Подорвали Интернационал, с точки зрения непримиримых республиканцев и революционеров, не слабость его лидеров и не их собственное корыстолюбие. Не критики Маркса — Бернштейн и фабианцы — ускорили его гибель. Правда, те убедительно доказывали, что плата рабочим, взятая абсолютно или относительно, вопреки убеждениям Маркса, не падает, а растет; крупные землевладельцы не сосредотачивают в своих руках всю землю; рабочие добились больших льгот мирными методами, чем борьбой с государством; грани между низшей буржуазией и высшими слоями квалифицированных рабочих стали постепенно стираться. Сам Энгельс замечал, что рабочие, в общем, более склонны подчиняться правовой системе, чем бороться. Разумеется, все эти мысли, а также аргументы, призванные разоблачить «ревизионистские» методы, высказывали и фабианцы в Англии и, в некоторой степени, «экономисты» в России. Но не это было главным при «укрощении» немецких социалистов; да и расплывчатые объяснения, апеллирующие к «особенностям национального характера», здесь ни при чем. Снижению боевой активности немецкой социал-демократии способствовал успех этого движения. Маркс ратовал за политическую борьбу, осуществляемую массовым движением, а не за секты фанатичных конспираторов, охотно бросавшихся в огонь, подобно Бланки, или отказывающихся от всякого участия в политике, подобно синдикалистам и анархистам. Да и сам «вождь» — Фридрих Энгельс — писал в статье 1890-х гг.:
«Способ борьбы, применявшийся в 1848 году, теперь во всех отношениях устарел… Прошло время внезапных нападений, революций, совершаемых немногочисленным сознательным меньшинством, стоящим во главе бессознательных масс. Там, где речь идет о полном преобразовании общественного строя, массы сами должны принимать в этом участие, сами должны понимать, за что идет борьба, за что они проливают кровь и жертвуют жизнью. Этому научила нас история последних пятидесяти лет»[280].

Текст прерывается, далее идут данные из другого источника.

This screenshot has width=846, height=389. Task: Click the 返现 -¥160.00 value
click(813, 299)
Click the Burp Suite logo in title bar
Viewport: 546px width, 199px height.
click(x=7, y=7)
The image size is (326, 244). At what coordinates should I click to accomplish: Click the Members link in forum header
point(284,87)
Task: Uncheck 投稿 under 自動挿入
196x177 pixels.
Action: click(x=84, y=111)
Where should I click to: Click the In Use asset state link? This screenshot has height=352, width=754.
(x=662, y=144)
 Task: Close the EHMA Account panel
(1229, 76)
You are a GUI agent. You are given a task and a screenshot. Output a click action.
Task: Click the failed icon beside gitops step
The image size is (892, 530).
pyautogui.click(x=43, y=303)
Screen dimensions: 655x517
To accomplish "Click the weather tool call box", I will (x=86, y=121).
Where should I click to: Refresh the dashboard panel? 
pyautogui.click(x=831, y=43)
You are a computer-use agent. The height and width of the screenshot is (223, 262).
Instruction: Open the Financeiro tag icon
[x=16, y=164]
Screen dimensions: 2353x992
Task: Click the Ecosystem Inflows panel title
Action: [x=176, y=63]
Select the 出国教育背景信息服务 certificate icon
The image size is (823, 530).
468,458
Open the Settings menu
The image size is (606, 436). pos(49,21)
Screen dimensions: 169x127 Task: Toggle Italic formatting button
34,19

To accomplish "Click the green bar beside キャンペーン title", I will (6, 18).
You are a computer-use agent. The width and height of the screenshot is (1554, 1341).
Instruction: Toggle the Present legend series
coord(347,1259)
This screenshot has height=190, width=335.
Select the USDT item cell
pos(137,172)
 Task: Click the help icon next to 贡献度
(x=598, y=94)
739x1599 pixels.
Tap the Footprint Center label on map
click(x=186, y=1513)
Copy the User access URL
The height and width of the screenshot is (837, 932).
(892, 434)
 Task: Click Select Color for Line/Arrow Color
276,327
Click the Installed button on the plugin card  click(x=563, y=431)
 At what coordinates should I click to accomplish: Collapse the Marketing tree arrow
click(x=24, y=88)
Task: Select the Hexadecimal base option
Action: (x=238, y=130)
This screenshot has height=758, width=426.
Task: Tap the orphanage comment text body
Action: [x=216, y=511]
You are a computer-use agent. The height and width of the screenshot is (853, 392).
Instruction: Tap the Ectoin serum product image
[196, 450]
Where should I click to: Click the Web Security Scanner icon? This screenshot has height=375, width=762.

«Прошло время» — но для кого? Энгельс не назвал Западную Европу; Плеханова и русских марксистов едва ли можно обвинять, коль скоро они считали ересью убеждение Ленина в правоте этих директив. Формулировку Энгельса, которую можно рассматривать и как жесткое предписание, и как рекомендацию (это различие не осознавалось в гегельянско-марксистском учении), практически никто не желал претворять в жизнь.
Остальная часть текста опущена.